My friend Justin wears a bright purple shirt with white lettering on it that reads, "This is what a feminist look like." He bought it as part of a promotional fundraiser for Eve Ensler’s The Vagina Monologues, a play about female sexuality that was performed at our small, Lutheran, liberal arts college. All right, so, if a feminist looks like a skinny, 6-foot 5-inch cyclist with xy chromosomes, it could look like just about anyone — right?

Feminism is a tough concept to convey. It’s not a simple, descriptive word (was it ever?), but a philosophical and cultural ideal saddled with many, mostly unflattering, stereotypes. And feminism is still largely a new idea — so new that many of the key players who gave it a name and shape are still very much alive.

When I was first introduced to feminism, I thought of a dozen women — historic figures, celebrities, and family members — as definitions of what I understood a feminist to be. They were smart, determined women, struggling with June Cleaver stereotypes and a limiting, patriarchal culture. All they wanted was to fulfill their personal and professional ambitions in a more equal world. I saw myself as a sister advocate, and my friends and I were very aware of which teachers called only on boys in the classroom. I recall becoming angry when women were defined as innately suited for housework and mothering.

**Goals**
1. Extract from the passage on feminism the words starting with "Feminism is a" and going on through "very much alive.", unchanged.
2. Write what comes next in the passage on feminism, picking up after its final sentence.

**Record list**
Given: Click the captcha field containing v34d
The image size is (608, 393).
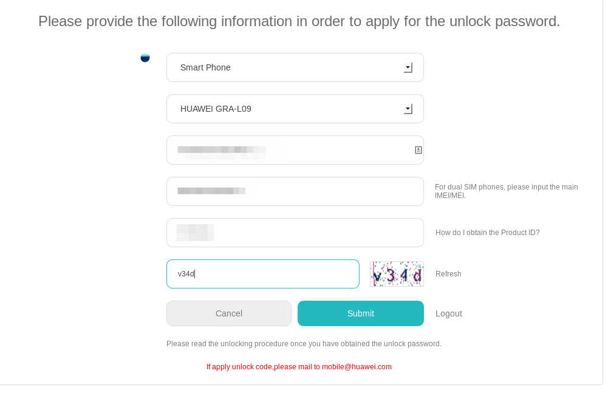Looking at the screenshot, I should coord(263,274).
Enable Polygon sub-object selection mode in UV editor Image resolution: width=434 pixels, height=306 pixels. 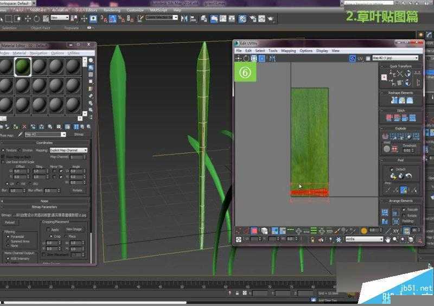[x=254, y=231]
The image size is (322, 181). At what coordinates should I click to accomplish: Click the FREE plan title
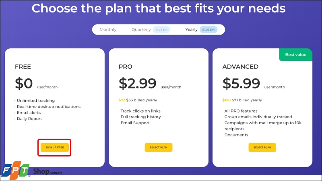[23, 67]
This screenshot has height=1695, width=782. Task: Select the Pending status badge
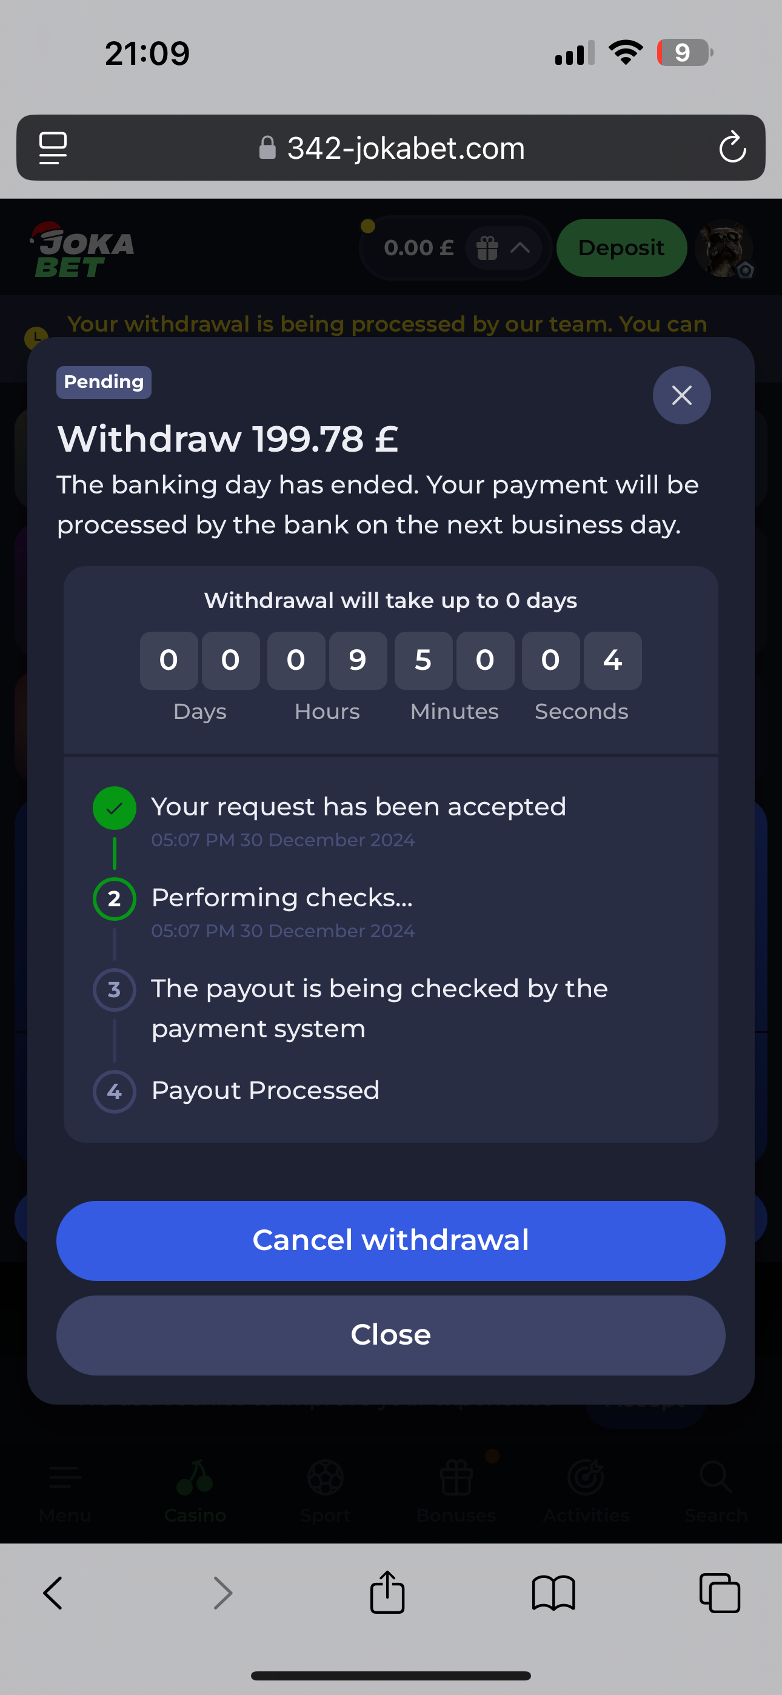[103, 382]
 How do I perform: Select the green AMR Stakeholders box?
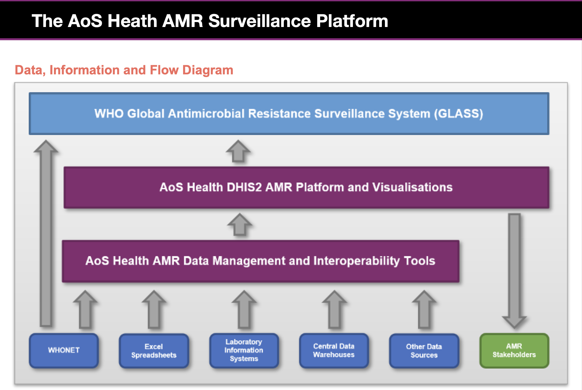point(514,350)
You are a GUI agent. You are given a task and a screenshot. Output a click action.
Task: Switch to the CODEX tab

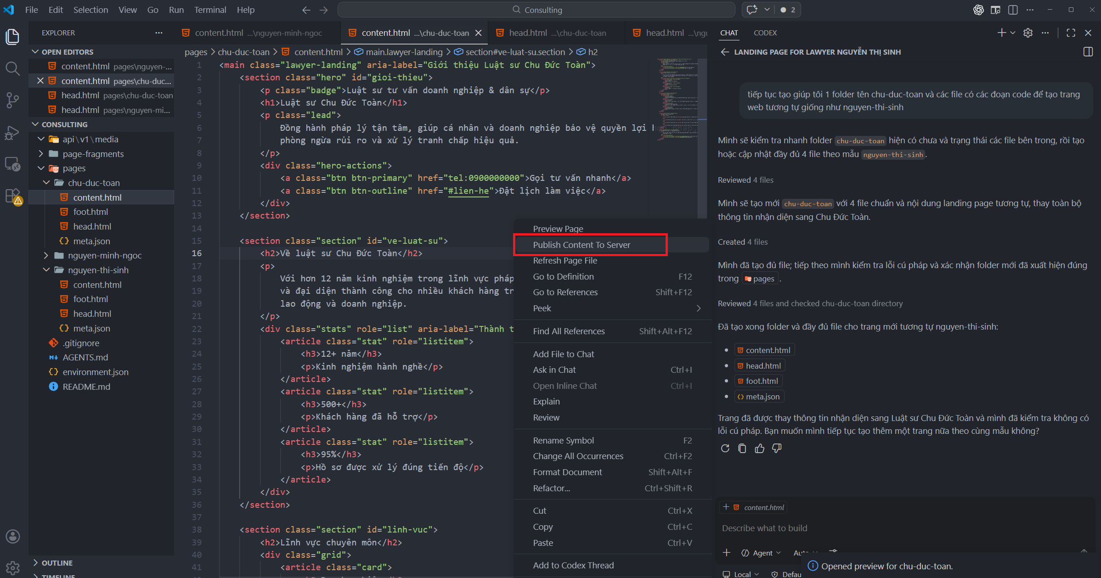[765, 33]
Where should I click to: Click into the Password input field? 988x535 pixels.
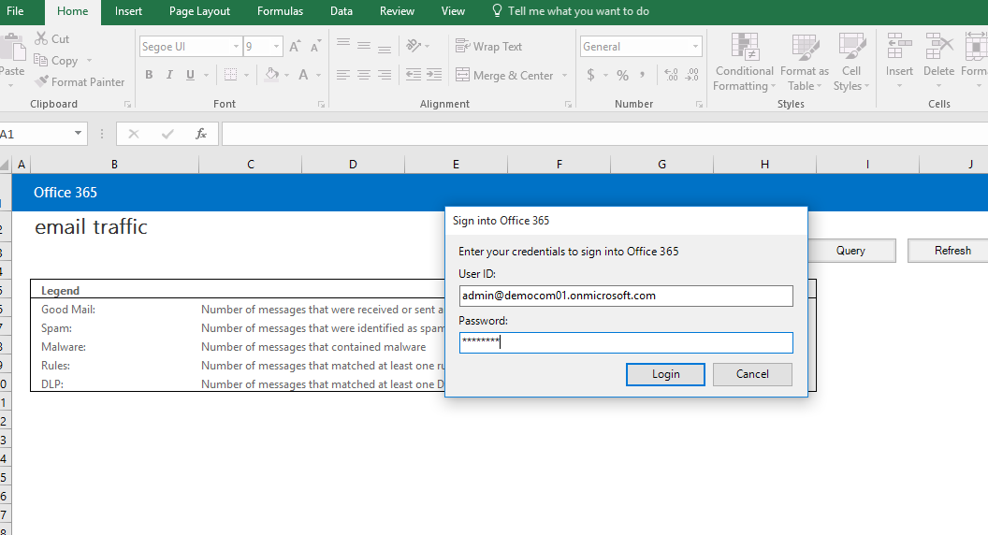626,342
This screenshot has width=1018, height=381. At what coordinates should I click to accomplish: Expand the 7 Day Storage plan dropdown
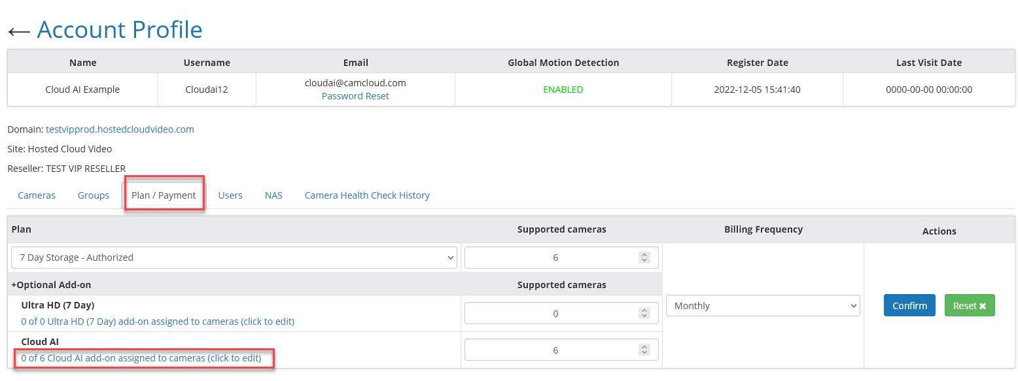click(x=234, y=257)
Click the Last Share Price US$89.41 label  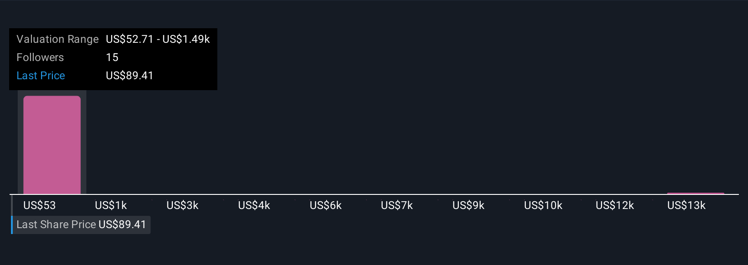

**Outputs by task**
1.
Feminism is a tough concept to convey. It’s not a simple, descriptive word (was it ever?), but a philosophical and cultural ideal saddled with many, mostly unflattering, stereotypes. And feminism is still largely a new idea — so new that many of the key players who gave it a name and shape are still very much alive.

2.
I am 23 now, and my understanding of feminism has evolved. I understand it to mean equal footing with men in the areas of pay, promotion, and a promising future. Feminism today means that women can have ambition and acceptance. Feminists are the women at church, behind the surgeons’ masks, and running corporations. They are women whose past directly affects our future — whether it be in our families, workplace, or school.

Generation Gaps
My mother was 23 and married with five children when she witnessed the sexual revolution in the 1960s. Five years earlier, she turned down a full university scholarship because her father told her, “Girls don’t need college.” Across the country and only a few years later, my best friend’s mother accepted a full-ride scholarship to a university because college administrators decided that colleges needed girls.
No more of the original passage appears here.